Emperyalist ülkelere inat, ülkemiz bir taraftan ekonomik olarak büyür iken diğer taraftan da yatırımlarına hızla devam etmektedir. Nükleer santrallere, Köprülere, Yüksek hızlı Trenlere, Tünellere, Enerjiye, Füze ve Savunma sanayisine olan yatırımlar Türkiye karşıtlarının aklına almakta ve onları iyice perişan etmektedir. Yine diğer taraftan Kanal İstanbul, 3.havalimanı gibi büyük projelere imza atan Türkiye, hiçbir gücün önünde boyun eğmeyecek 2023 hedefini Allahın izni gerçekleştirecektir. Bu konuda Türk milletinin Cumhurbaşkanımız Sayın Recep Tayyip Erdoğan ve ekibine olan güveni tamdır.

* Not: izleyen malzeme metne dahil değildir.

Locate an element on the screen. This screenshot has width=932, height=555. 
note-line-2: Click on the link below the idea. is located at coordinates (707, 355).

Tabi dünyada bunlar olup biter iken içeride Ana muhalefet partisi hiç boş durur mu? Türkiye ye AK Parti üzerinden operasyon yapılsın diye aşeren CHP Milletvekili Sezgin Tanrıkulu Almanya’nın Der Spiegel Gazetesi’ne “Türkiye’ye karşı ekonomik yaptırım uygulanması ve yatırımların kesilmesi çağrısında’’ bulunmuş. Bu çağrısının karşılık bulması durumunda “Cumhurbaşkanı Erdoğan’ın zor günler geçirebileceğinin altını da önemle çizivermiş’’ yani kimin vekili olduğuna bir türlü karar veremediğim bu zat karnında ne varsa aziz mübarek Ramazan günü ortalığa döküvermiş…

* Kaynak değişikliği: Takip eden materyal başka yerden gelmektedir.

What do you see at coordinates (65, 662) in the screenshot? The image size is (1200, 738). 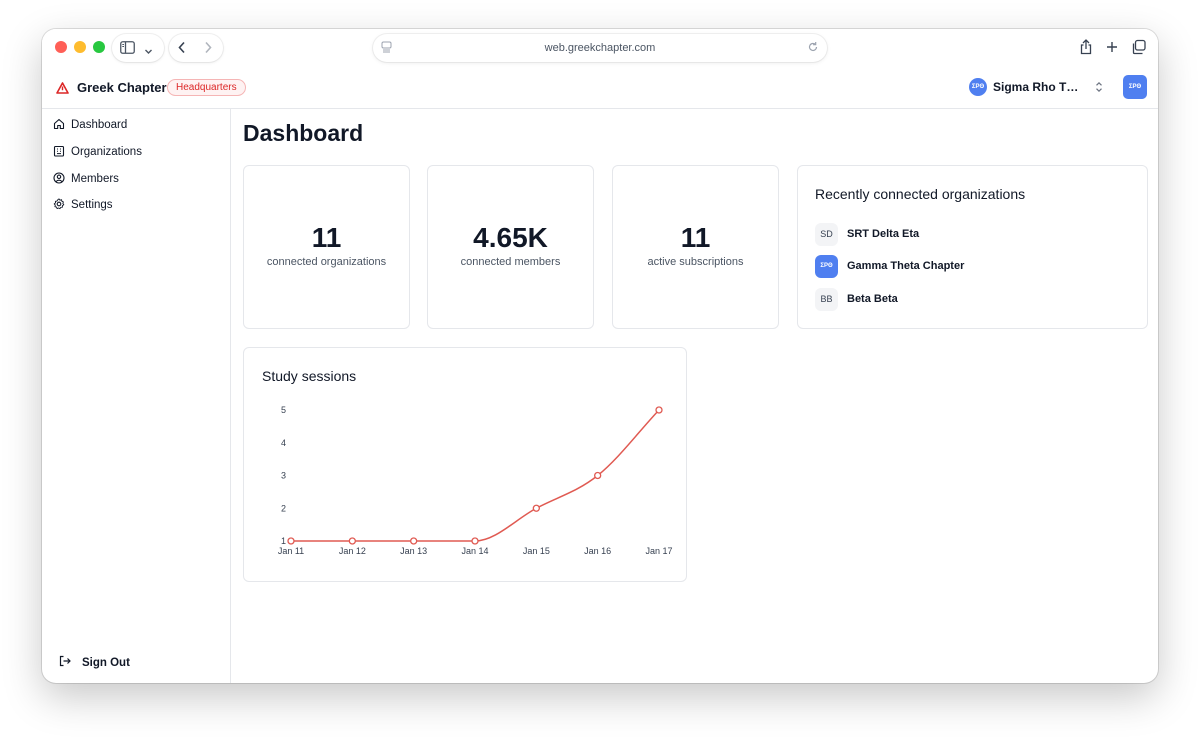 I see `sign-out-icon` at bounding box center [65, 662].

Ya bunun İslami olan her türlü harekete karşı olan Genel Müdürüne ne demeli? Oda FETÖ gibi, Rabia işaretinden çok ciddi anlamda rahatsız oluyormuş… Hatırladınız o güzelim işaret Rabia’nın hikâyesini değil mi? Hani Mısır’da Rabiatul Adeviyye Meydanında satılmış Sisi’nin yapmış olduğu hain darbeye karşı koyar iken şehit olan Müslüman Kardeşlerin liderlerinden Muhammed El Biltaci’nin 17 yaşındaki şehit kızı Esma ile özdeşleşen ve tüm dünyaya yayılan Rabia’dan bahsediyor… Cumhurbaşkanımızın her daim milleti ile buluştuğunda dillendirdiği ‘’tek millet, tek bayrak, tek vatan, tek devlet”  söyleminin karşılığı olan o güzelim  işaretten.. İstiyor ki Türkiye’de de Suud, BAE, Kuveyt, Bahreyn de olduğu gibi bu işaret yasaklasın;  Esmalar şehit olsun, Aylan bebekler kıya vursun, Filistin’de gencecik bedenler hapislerde çürüsün…

Türkiye, Suudi Arabistan ile Katar arasında taraf olmamalıdır diyen, Türkiye’nin ihvandan desteğini çekmesini söyleyen CHP Genel Başkanı (Müdür) Kemal Kılıçdaroğlu grup toplantısında Mısır’daki zulme karşı direnişle birlikte dünya Müslümanlarının sembolü haline gelen ‘Rabia’ işaretine “terörist simge” yakıştırmasında bulundu.. Müdürün lafına bakıp ta şaşırdık mı? Asla..!

Bu millet her seçim döneminde size hareketin, yani işaretin en kralını çekiyor amma siz hep anlamamış gibi yapıyor “Kamyon tekerinin arasına yine taş sıkışmış herhalde’’ diyerek her zamanki gibi salağa yatıyorsunuz… Lakin biz bu durumun farkındayız.